Mais Starlink ne s’était guère épanché sur la question du financement de cette aide : s’agit-il de dons de la part de l’entreprise ? Est-ce financé par la fortune personnelle d’Elon Musk, qui est milliardaire par les actions qu’il détient dans ses entreprises (Tesla, SpaceX) ? Cette question se posait déjà dans nos colonnes dès le 27 février, après l’activation de Starlink en Ukraine.
La question n’est pas anodine : après tout, Starlink commercialise chaque kit de connexion à un prix très élevé (500 euros à l’époque, et maintenant 600 à la suite d’une hausse pour absorber l’inflation). En outre, la liaison Internet dépend d’un abonnement mensuel lui aussi coûteux : la facture atteint 99 euros chaque mois. Pour SpaceX, c’est un manque à gagner.
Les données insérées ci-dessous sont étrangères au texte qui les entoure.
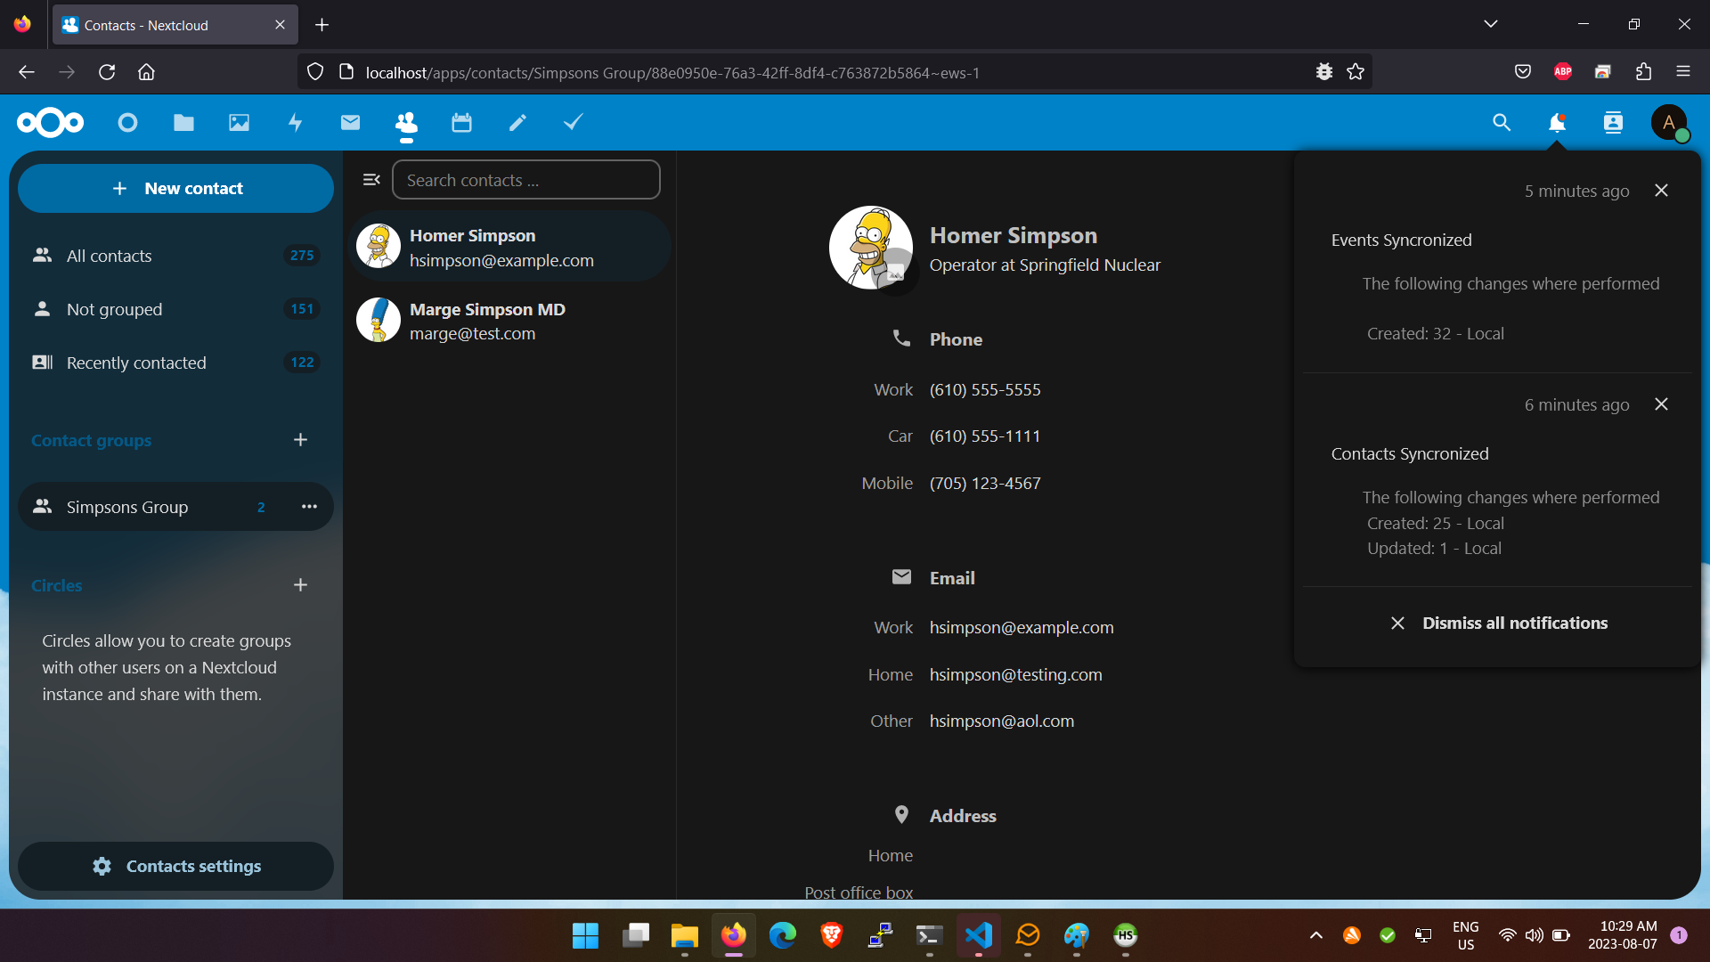Open the Tasks checkmark icon
The height and width of the screenshot is (962, 1710).
(573, 122)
Une partie des kits est payée avec des financements publics américains
La réalité s’avère en fait plus complexe et relativise significativement l’effort de Starlink. Le Washington Post a en effet découvert le rôle clé que joue l’USAID — l’Agence des États-Unis pour le développement international, une structure qui est rattachée à la Maison-Blanche et au département d’État. Son rôle est de piloter l’aide extérieure, au nom des USA.
Il apparait que ce sont les États-Unis qui prennent une part de la facture. Dans un communiqué publié le 5 avril, l’USAID déclare avoir livré 5 000 terminaux Starlink au gouvernement ukrainien dans le cadre d’un partenariat public-privé avec le fabricant aérospatial américain SpaceX. Mais une précédente version, retirée depuis, se montrait plus loquace.
On apprenait qu’un tiers de ces 5 000 kits est financée par l’USAID (1 333 très précisément), tandis que le reste (3 667) vient de dons de SpaceX — l’entreprise qui est derrière Starlink.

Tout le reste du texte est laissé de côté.